If after some time, half an hour or so, and there are still no connections; check the following:
First, let’s check that your port is open. Go to https://canyouseeme.org and enter 55002 into the port checker box:
(It is also handy to be able to see your own local IP address too, it may be required later if setting up advanced Qt client functions such as remote masternode hosting).
If the port is showing connected and you still do not get connections there may be some software or hardware such as the router port that needs unblocking. Refer to your OS firewall, and your router/gateway or ISP provided user manual to find out how to do this.
If after allowing the port 55002 and you still do not get connections, follow the guide at:
Relaunch the Wagerr Qt client after adding the addnodes. When the client restarts, it will connect to those peers and download the blockchain.
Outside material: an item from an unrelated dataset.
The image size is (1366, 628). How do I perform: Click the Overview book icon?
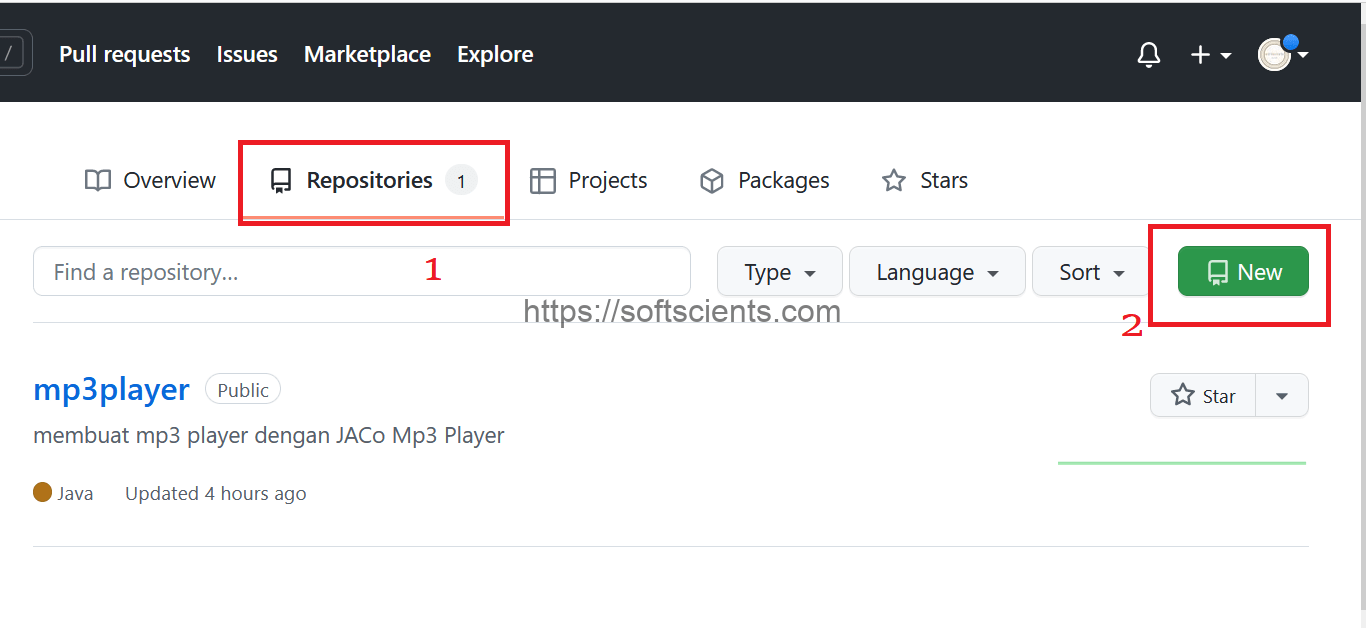click(97, 180)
You can monitor the syncing progress from the bar at the bottom of the client window:
Synchronization progress bar
Client status indicators
Remember to subsequently remove the addnodes from wagerr.conf when fully connected and synchronized because they can actually cause problems in the future.
If, after doing all the above, with client restarts in between and you still do not get connections; email email@example.com and our support staff will be happy to assist you.
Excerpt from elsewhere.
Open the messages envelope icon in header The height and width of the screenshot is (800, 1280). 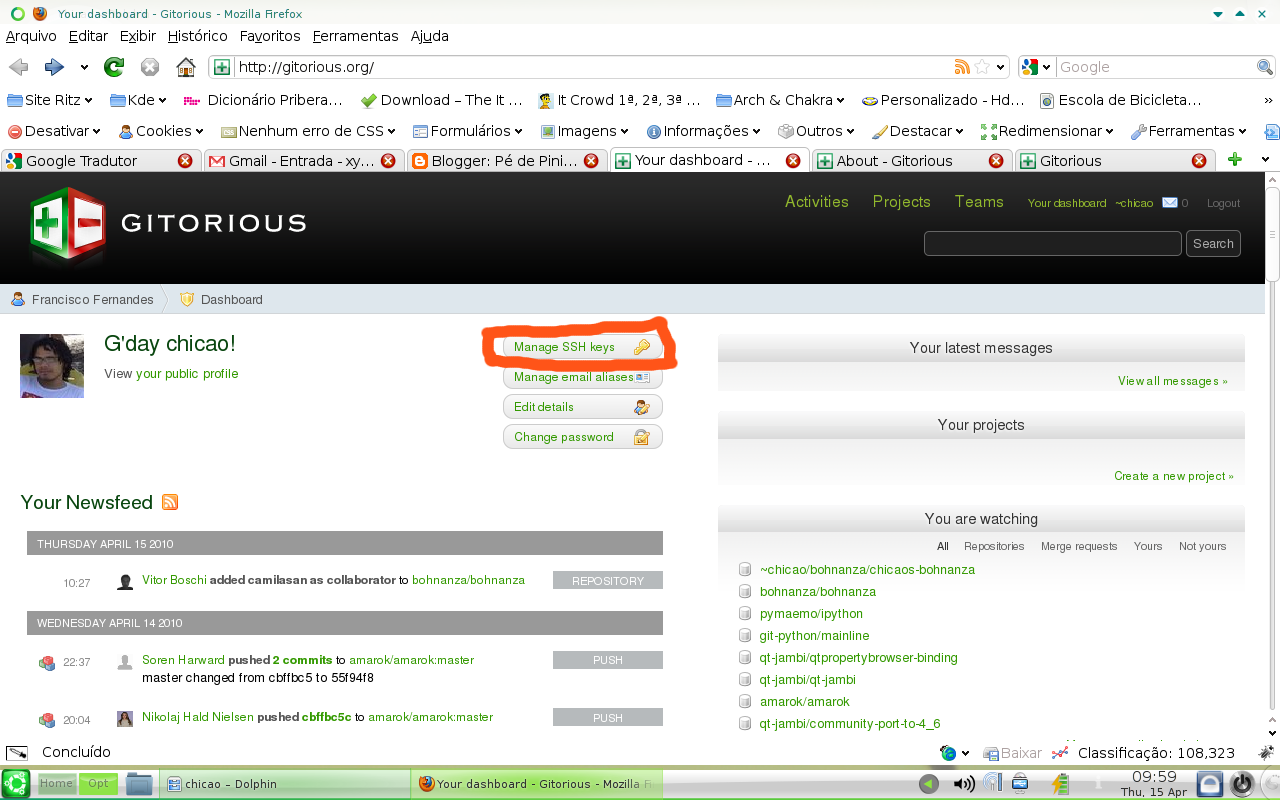coord(1169,203)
Wagerr Qt does not connect to the network to synchronize anymore, why might this be?
- Is the client fully synchronized? - you can see this from the status bar and indicators.
- I sent some mainnet WGR to the client, why is it not showing yet? (see above).
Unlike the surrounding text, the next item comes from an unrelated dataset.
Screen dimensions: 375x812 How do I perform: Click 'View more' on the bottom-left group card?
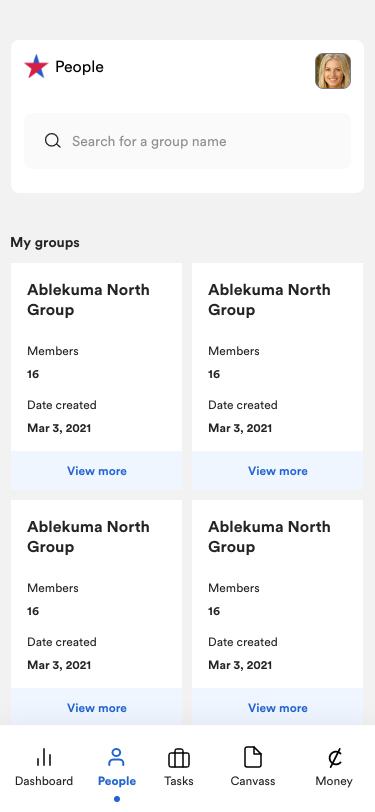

- Are you running the latest client wallet that is available from: https://github.com/wagerr/wagerr/releases
- Have you had a new internet router or network setup - sometimes the ports need opening in DMZ or the port forwarding section on admin manager?
- Can you access port 55002 from https://canyouseeme.org - goes with about port mapping solution too.
- Is there an active internet connection, can you open a random not visited before page on your web browser?
- Is the client on the correct chain? (do getblockhash with the latest block and check hash is the same on an ION blockchain explorer).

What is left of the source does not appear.